***** Teks Bacaan
Membangun karakter tak bisa dengan hanya berdiam diri di kamar, tidak bisa juga dengan hanya berdiri di atas menara gading, membangun karakter harus melalui proses-proses pahit sejarah manusia,terbentur, terbentur, dan terbentuk.

Indonesia kini telah mengalami benturan-benturan sejarah pahit manusia Indonesia. Bangsa ini terlahir dan terbentuk karena spirit perlawanan, perjuangan (strugle), atas penjajahan dan ketidakadilan kolonialisme dan imperialisme. Lahirlah kesadaran kolektif pada diri-diri anak bangsa masa itu, untuk membangun sama-sama.

Hari ini nampak di hadapan mata telanjang kita, persinggungan antaranak bangsa, gesekan yang tak pernah berhenti, semua itu adalah dampak dari rasialisme yang sama sekali tidak menghendaki terwujudnya kesatuan dan persatuan.

Kita harus meredefinisi sebuah makna kemajuan, selama ini kita memahami bahwa modernitas dengan segala kemajuannya adalah pijakan kita untuk menggantungkan hidup.

Namun ternyata, kemajuan yang kita pijak adalah kemajuan eksternal saja, hanya nampak di kulit luarnya saja, sedangkan fitrah kita, hati kita, eksistensi kita, dikendalikan bagaikan robot oleh kemajuan yang kita puja dan banggakan, bahkan kita menyebutnya sebagai puncak peradaban.

Peradaban kita hari ini hampir diambang kehancuran, kalau kita hanya beranggapan peradaban yang maju itu adalah kemajuan teknologi itu merupakan sebuah paradigma yang picik. Seakan-akan kita menafikan peradaban masa lalu yang sama kemajuannya, bahkan mungkin lebih maju peradaban dahulu dengan sekarang. Bagaimana manusia dahulu membangun Piramida, Borobudur, menjadikan burung sebagai alat komunikasi dan lain sebagainya. Bahkan dalam penelitian termutakhir, teknologi Bangsa Lemuria mampu membuat bahan bakar dari air.

Boleh jadi, manusia dahulu lebih mempunyai kompleksitas arsitektural yang sangat luar biasa, dan ramah terhadap alam dan lingkungan. Sedangkan teknologi manusia saat ini, semuanya menggunakan bahan yang dapat merusak kelestarian alam, seperti besi, minyak bumi, dan lain sebagainya. Bukankah jiwa perusak itu adalah sebuah kemunduran peradaban?

Sudah saatnya manusia modern keluar dari situasi kemodernan dirinya, dan kembali kepada tradisi yang lebih arif. Di sini lah peran NU menggagas sebuah paradigma melawan arus modernisme, yaitu Islam Nusantara. Islam yang bercorak dan berpijak pada akar tradisi.

Kenapa harus Islam Nusantara? Karena modernisme adalah suatu penyakit, bukan fase kemajuan peradaban, dan modernisme itu mematerialisasikan segala sesuatu, namun di sisi lain merindukan adanya agama spiritual yang dapat mengisi kehidupan mereka sebagai eksistensinya.
**********
***** Segmen Data
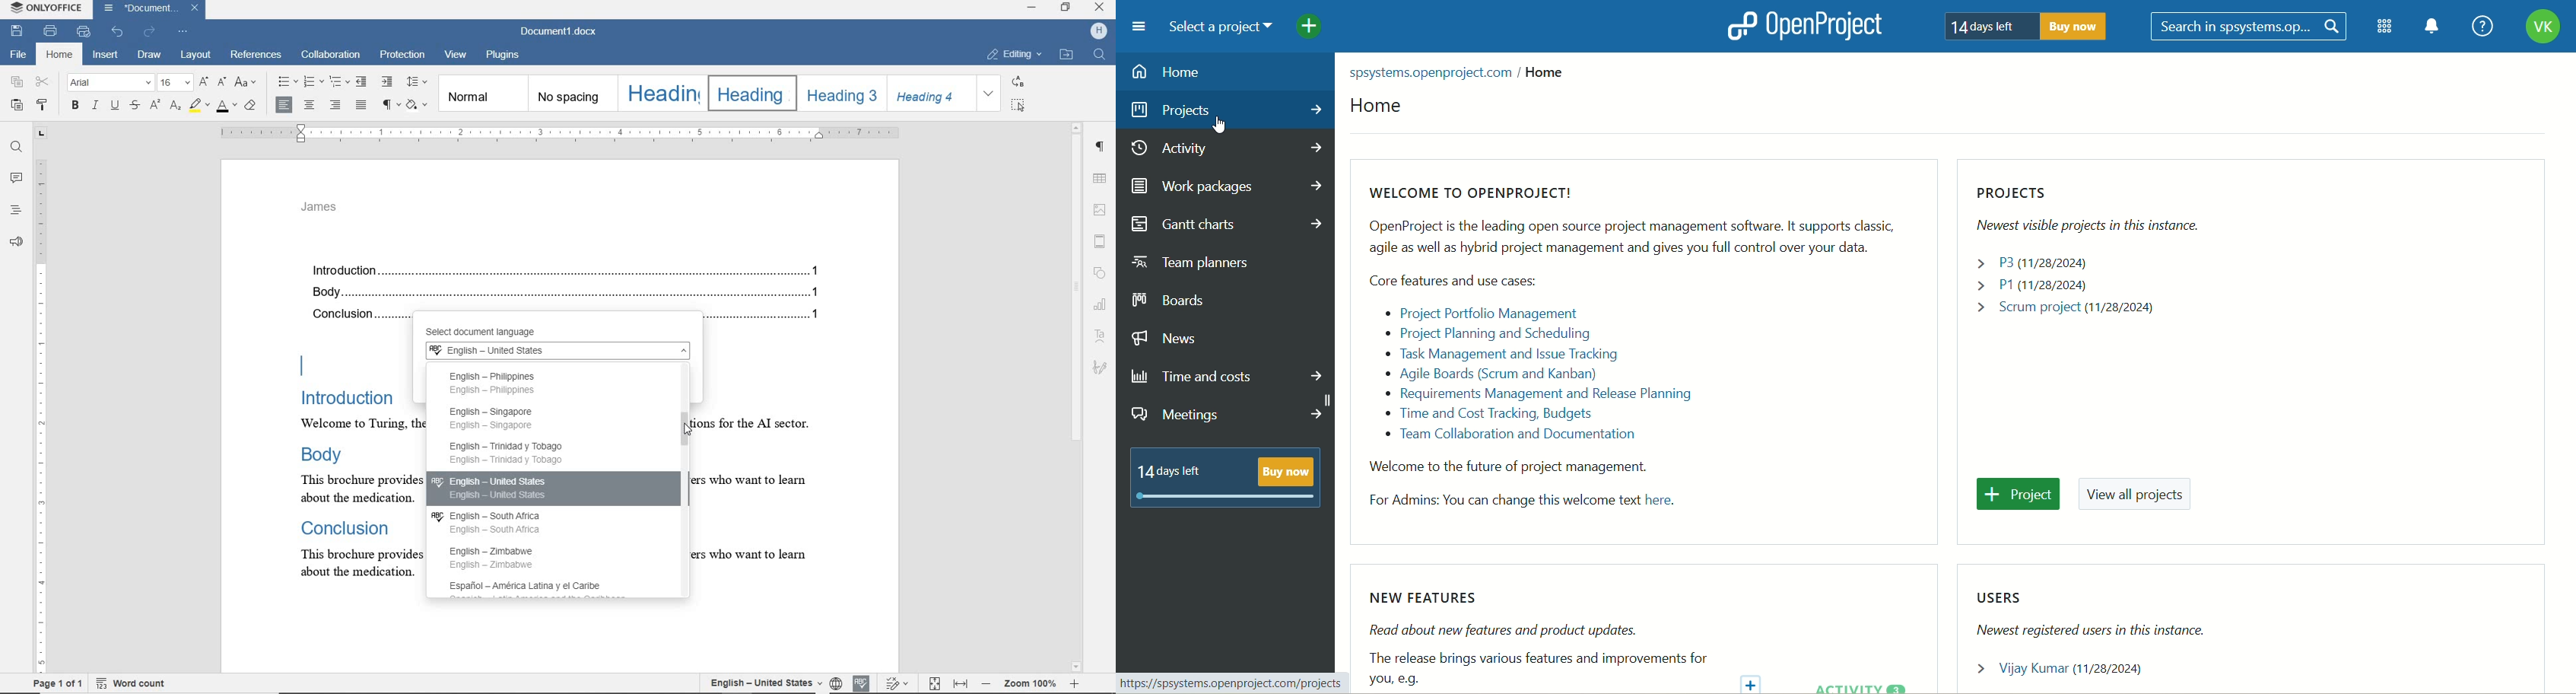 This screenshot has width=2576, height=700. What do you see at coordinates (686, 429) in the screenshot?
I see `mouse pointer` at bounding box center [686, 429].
**********
(Tugas Singkat 1) Sunting bagian teks bacaan yang dimulai dari kata-kata yang memuat "Membangun karakter tak" dan berakhir setelah "kesatuan dan persatuan."; ganti "kolonialisme" dengan "feodalisme".
(Tugas Singkat 2) Silakan lanjutkan teks bacaan tentang modernisme dan Islam Nusantara mulai sesudah kalimat terakhirnya.

(Hasil Latihan 1)
Membangun karakter tak bisa dengan hanya berdiam diri di kamar, tidak bisa juga dengan hanya berdiri di atas menara gading, membangun karakter harus melalui proses-proses pahit sejarah manusia,terbentur, terbentur, dan terbentuk.

Indonesia kini telah mengalami benturan-benturan sejarah pahit manusia Indonesia. Bangsa ini terlahir dan terbentuk karena spirit perlawanan, perjuangan (strugle), atas penjajahan dan ketidakadilan feodalisme dan imperialisme. Lahirlah kesadaran kolektif pada diri-diri anak bangsa masa itu, untuk membangun sama-sama.

Hari ini nampak di hadapan mata telanjang kita, persinggungan antaranak bangsa, gesekan yang tak pernah berhenti, semua itu adalah dampak dari rasialisme yang sama sekali tidak menghendaki terwujudnya kesatuan dan persatuan.

(Hasil Latihan 2)
Eksistensi manusia butuh suatu makna spiritual, dan dunia modern menciptakan sebuah kerinduan pada agama. Oleh karena itu, kita ketahui New age movement adalah semacam campuran yang mana di satu sisi adalah spiritualisme namun di sisi lain juga adalah materialisme, kapitalisme, komersialisme, dan konsumtifisme.

Yang kita alami saat ini, serasa sangat sulit untuk menangani krisis modernisme ini, kecuali diisi oleh agama yang mampu mengantarkan manusia pada makna spiritualitas yang sebenarnya. Oleh sebab itu, ekspresi agama dan budaya yang mampu mencegah krisis modernisme adalah Islam Nusantara.

Kenapa PKS mesti ditinggalkan?

Kita tahu, bahwa NU itu adalah ormas keagamaan sedangkan PKS adalah partai politik, yang sebenarnya PKS adalah partai yang terkoneksi dengan jaringan Islam Transnasional.

Jadi, dahulu kita dibenturkan dengan dua dikotomi yaitu Islam Tradisional dan Islam Modernis, namun rasanya sulit untuk memecah belah bangsa ini, karena keduanya sangat Nasionalis, maka dilahirkan lah PKS, berikut sebagai partai ia juga mempunyai corak keberagamaan yang berbeda dan memegang kantong-kantong dakwah, inilah yang disebut new age, suatu gerakan tarbiyah dari PKS.

Biasanya gerakan New age sangat materialisme (pengayaan material), dan menjadikan agama modal untuk memperkaya status material, seperti yang kita temukan saat ini, PKS selalu melempar isu-isu agama yang sifatnya rasial, karena itulah karakternya, menjual agama sebagai alat politik untuk meraih kekuasaan, dan kekuasaannya hanya untuk memperkaya status material partai.

Tapi, di sisi lain banyak juga manusia modern yang mendapatkan nutrisi ruhaniah dari gerakan tarbiyah PKS, inilah yang tercampur aduk.

Dan kenapa banyak dari kalangan Islam modernis yang teriris oleh PKS?

Katakanlah Muhammadiyah, dan Persatuan Islam sebuah ormas yang lahir di masa generasi pertama (as-Sabiquna al-Awwaluuna), yang berpemahaman modernis. Mereka mempunyai irisan kesamaan ideologi dengan PKS, dan sebab itu banyak sekali dari kader PKS itu yang berormas Muhammadiyah dan Persatuan Islam.

Sebenarnya, mereka juga dirugikan, bagaimana tidak? Yang seharusnya Muhammadiyah mengisi dan berkiprah di PAN dan kader Persatuan Islam sudah seharusnya di PBB. Ini yang sebenarnya jadi PR utama Muhammadiyah dan PERSIS, menarik lagi seluruh kadernya di PKS untuk berkiprah di partai yang memang mempunyai irisan ideologi yang sama dengan keduanya.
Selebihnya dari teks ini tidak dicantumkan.